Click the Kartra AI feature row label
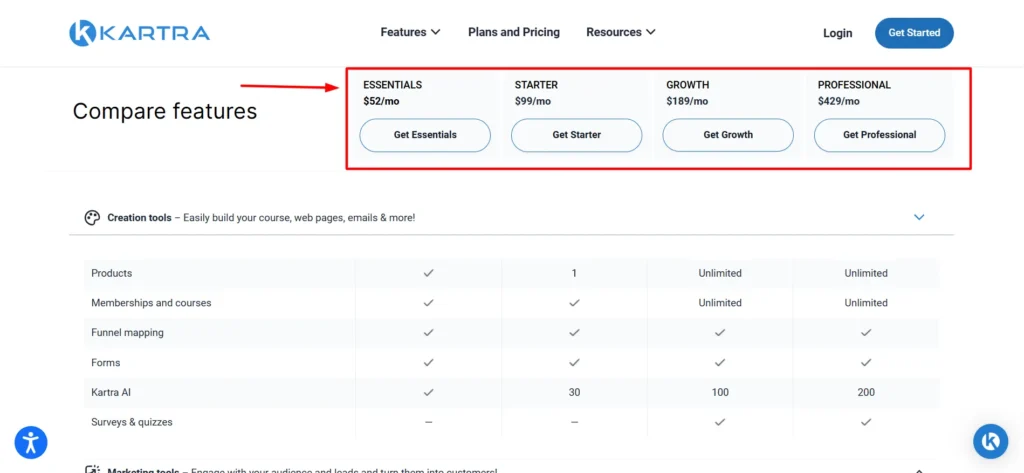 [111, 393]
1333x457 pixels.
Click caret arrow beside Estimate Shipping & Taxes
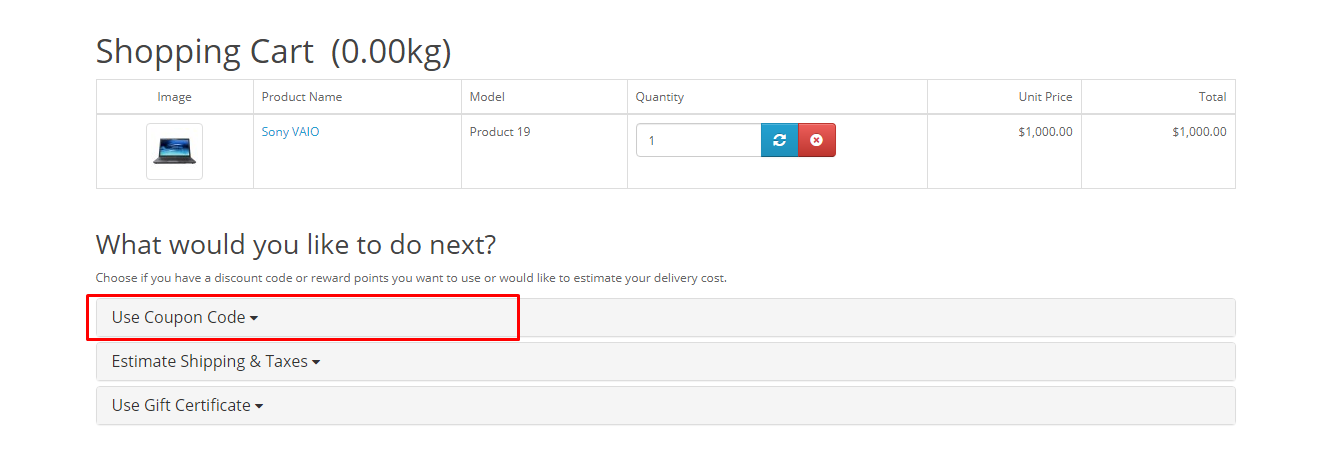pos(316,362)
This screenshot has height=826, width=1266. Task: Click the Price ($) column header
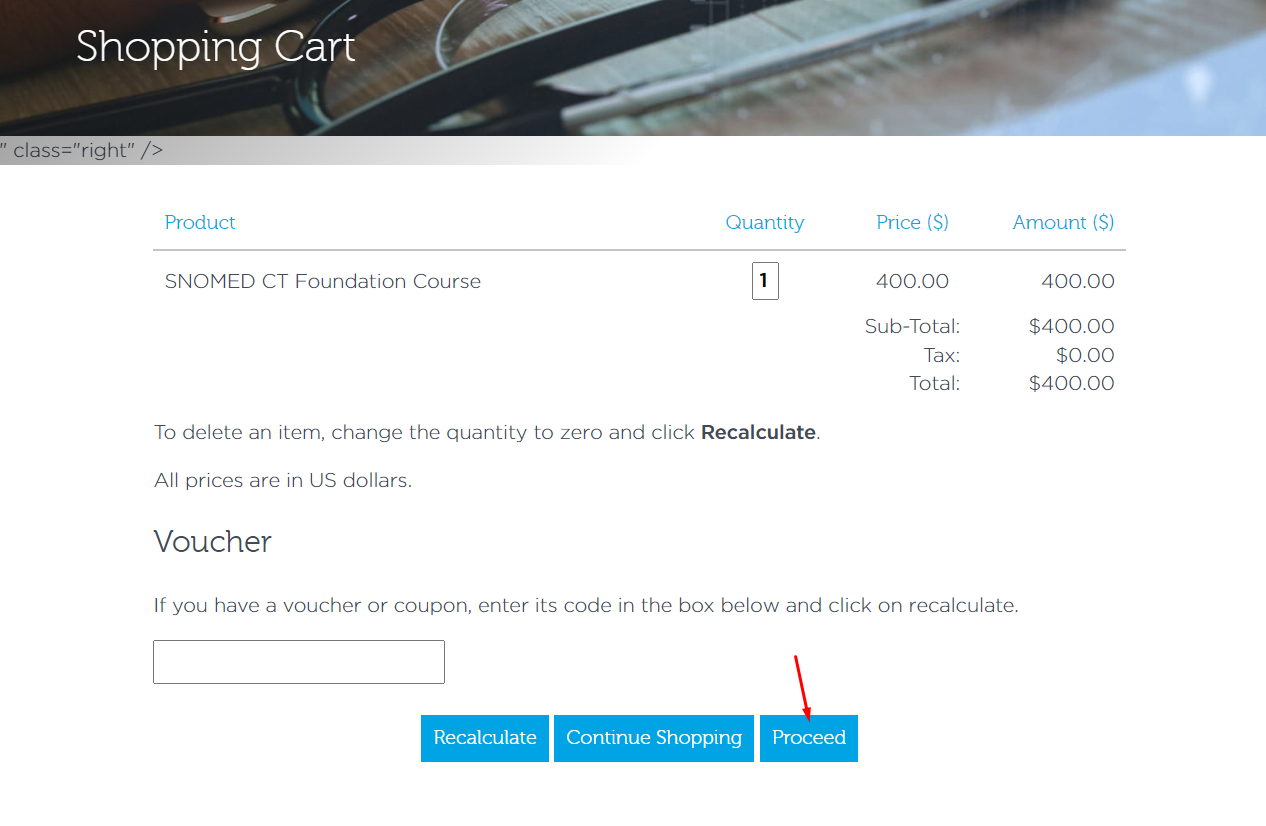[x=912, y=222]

Exercise:
Quote the records in full and exactly; skip any image.

Solved problem:
Click the Kartra AI feature row label
 [111, 393]
1333x457 pixels.
Click caret arrow beside Estimate Shipping & Taxes
pos(316,362)
This screenshot has height=826, width=1266. Task: Click the Price ($) column header
[x=912, y=222]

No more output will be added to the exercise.